Wyszła nowa płyta Highly Suspect. Dwa miesiące temu. Pierwsze przesłuchanie – jedna dobra piosenka, a reszta to jakiś cieniutki popik, absolutnie daleki od tego, czego od nich oczekuję. Ta jedna jednak warta rozważenia dodania do playlisty offline – czyli zakupu .mp3.
Rozczarowujące. Przegapiłam #10000! Ogólnie widać, że tak jak blog obrasta w pajęczynki, tak w miniblogu jest jeszcze gorzej! A ja myślałam, że chociaż tu mi się będzie chciało raz na jakiś czas naklepać kilka słów. Zaraz moje urodziny. Jeszcze nie 30, ale już coraz bliżej. W pracy już 8 miesięcy! 7 faktycznie w biurze.
niedziela
24.11.2019
Zostały trzy ostatnie dni 2018. Kompletnie tego nie czuję. Wiem, że były Święta, ale znikły jeszcze szybciej niż przyszły. Za oknem irlandzka wiosna, 10 – 12 stopni przez całą dobę, nawet nie ma zbyt wiele deszczu. Wchodzę do łazienki a obok skrzeku mew słychać śpiew ptaków. Jakby był kwiecień, a nie końcówka grudnia.

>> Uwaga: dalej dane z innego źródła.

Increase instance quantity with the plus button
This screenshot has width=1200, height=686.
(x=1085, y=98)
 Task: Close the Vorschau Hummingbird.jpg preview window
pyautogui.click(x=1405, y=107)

Wyobraźcie sobie takie czary. SKYND ma mieć swój pierwszy koncert. W Londynie. Dwa dni przed moimi urodzinami. Jak myślicie, ile czasu potrzebowałam na decyzję? Bilet na sam koncert kosztuje śmieszne 5 funtów. Lot do Londynu? 33 euro w obie strony. Nocleg na AirBnb to też nie problem.

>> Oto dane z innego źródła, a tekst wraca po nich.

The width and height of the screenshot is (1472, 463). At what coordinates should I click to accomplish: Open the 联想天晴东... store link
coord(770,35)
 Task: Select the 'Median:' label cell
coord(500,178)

Za dwa tygodnie będziemy już o tej godzinie w Polsce. A za tydzień stuknie nam dwa lata w Irlandii. Zaczął się nowy rok szkolny, kiedy to dwie nasze paskudy wybywają z domu na co najmniej trzy godziny, dając nam chwilę na przypomnienie sobie, jak to było kiedyś nie mieć dzieci. Cicho. Zlatuje momentalnie.

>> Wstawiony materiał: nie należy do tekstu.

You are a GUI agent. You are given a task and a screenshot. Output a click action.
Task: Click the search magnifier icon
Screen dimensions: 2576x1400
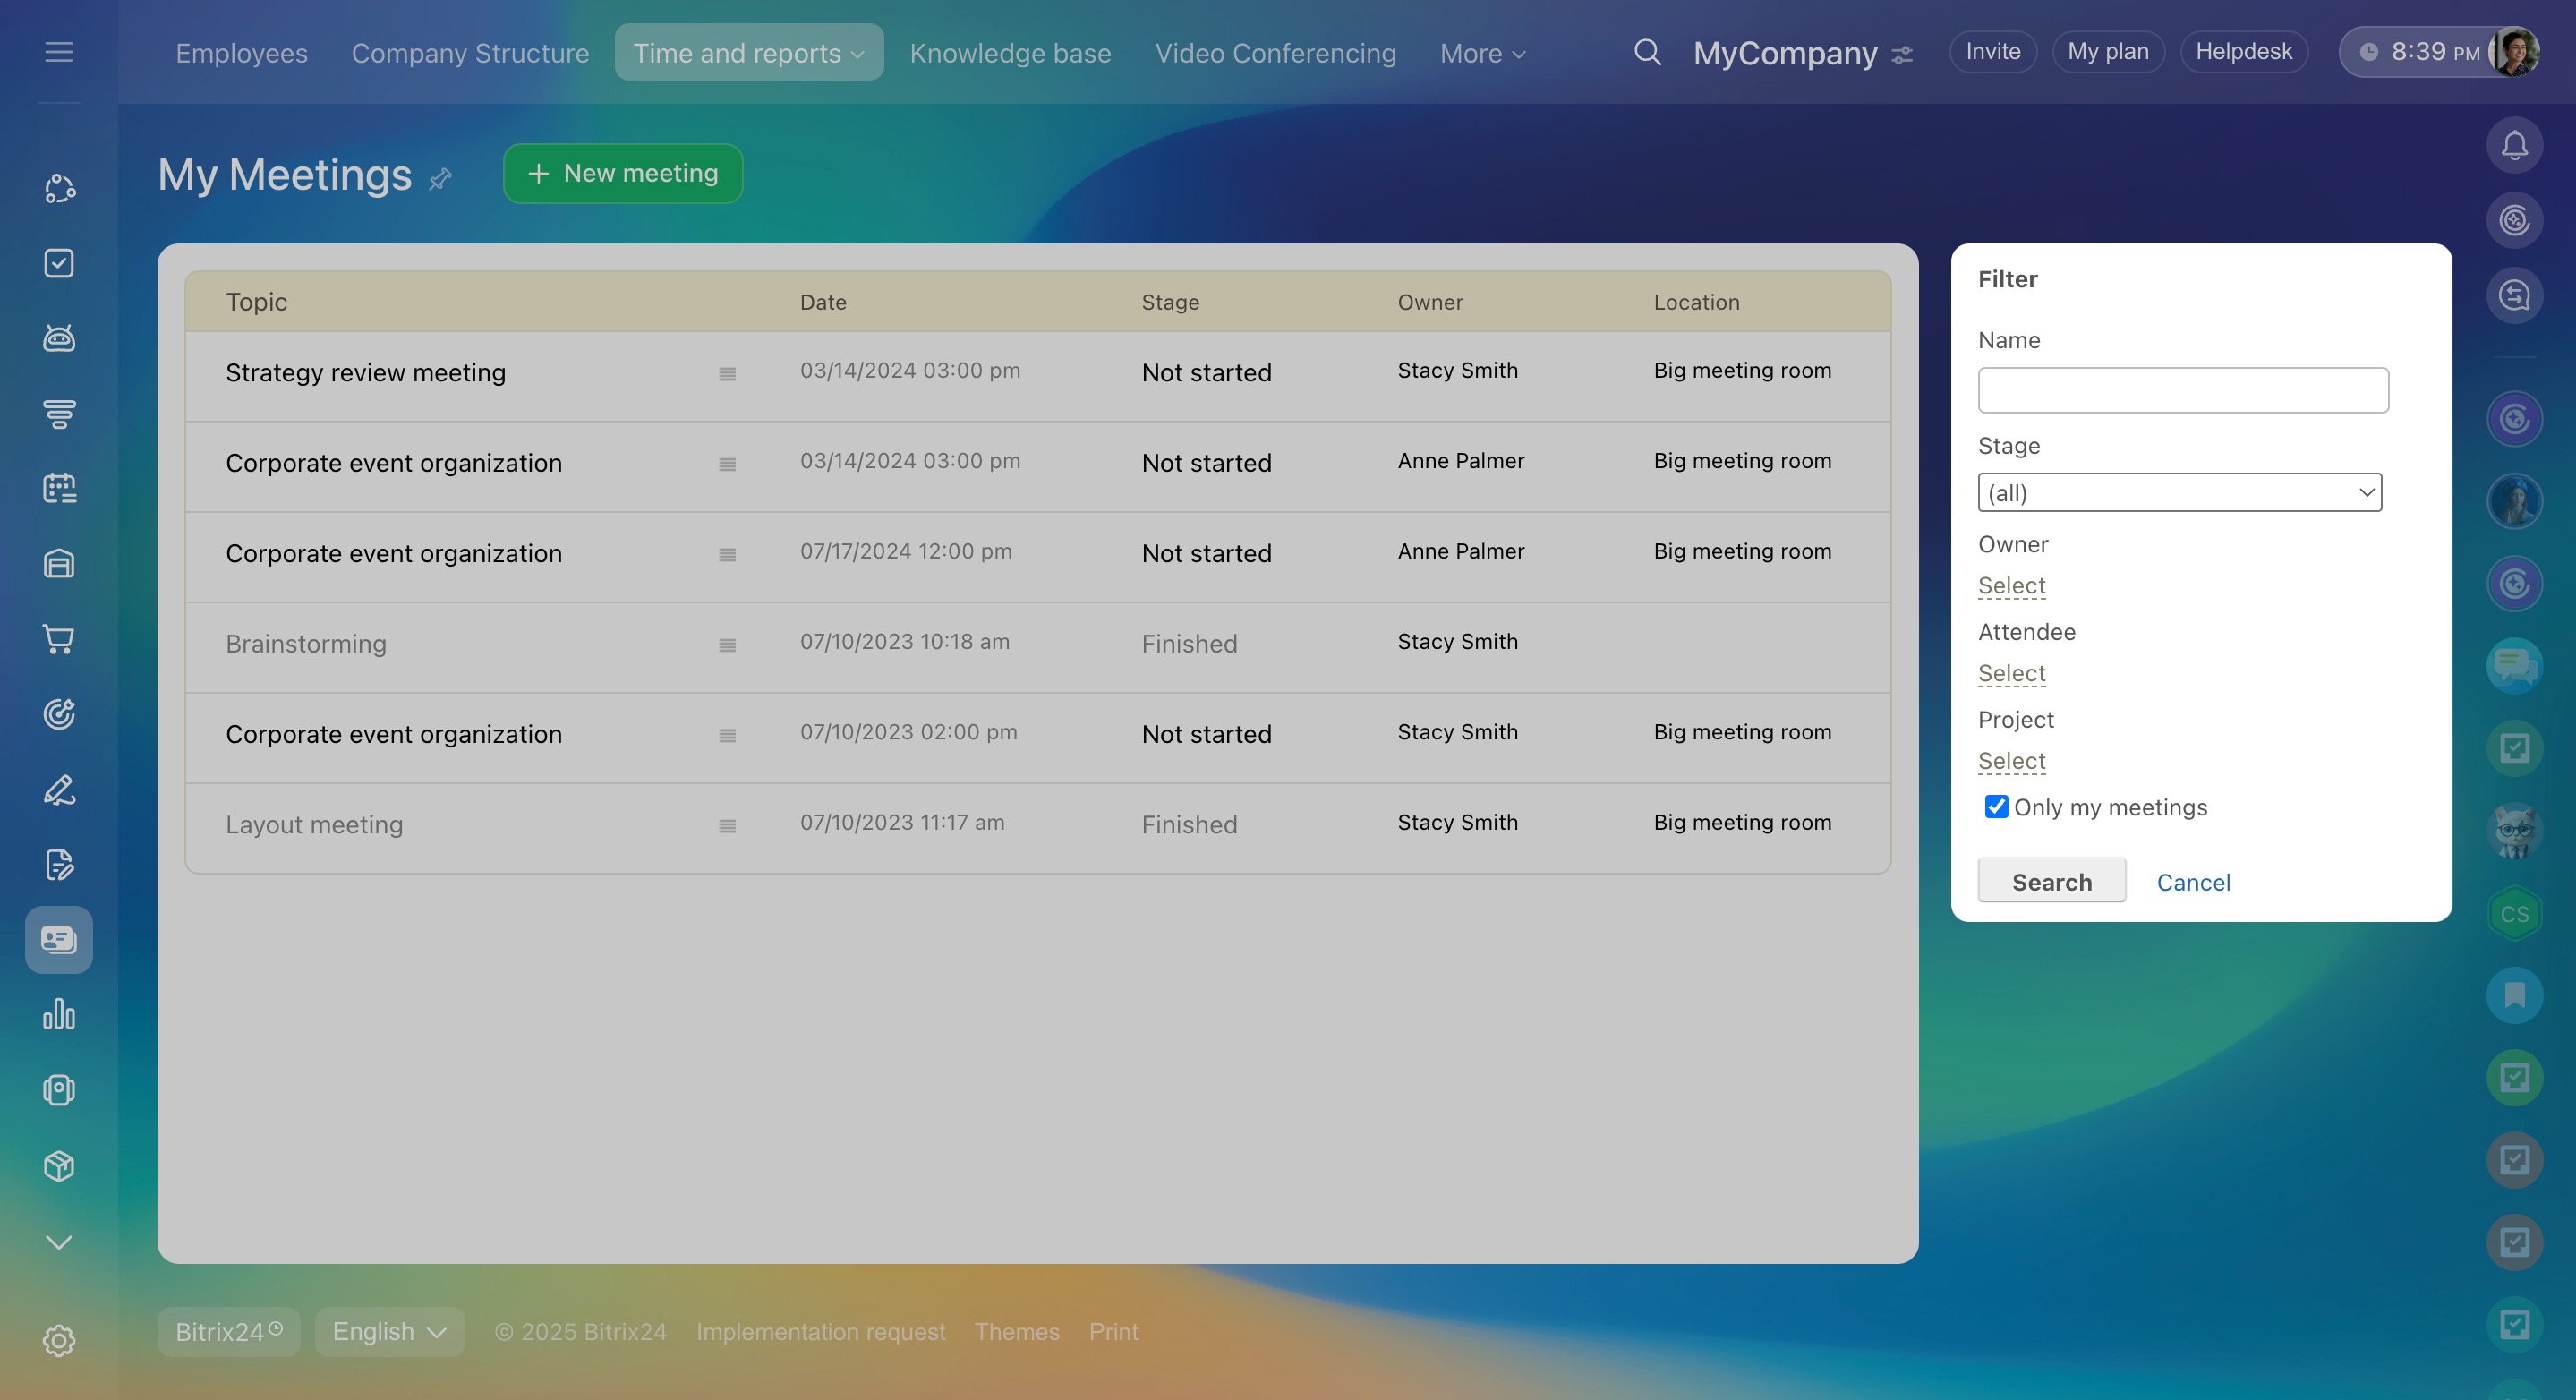(1647, 52)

Wyobraźcie sobie, że siedzę sobie teraz przed moim nowym komputerem, wpatrzona w ten sam monitor, w który patrzę od lutego. Otwarte drzwi na podwórko, a za oknem kompletnie jasno, z niebem bez żadnej chmurki. Po prawej, obok myszki, leży notatnik, w którym robię Bullet Journal, po lewej kubek z waniliową colą i paczka suszonych śliwek.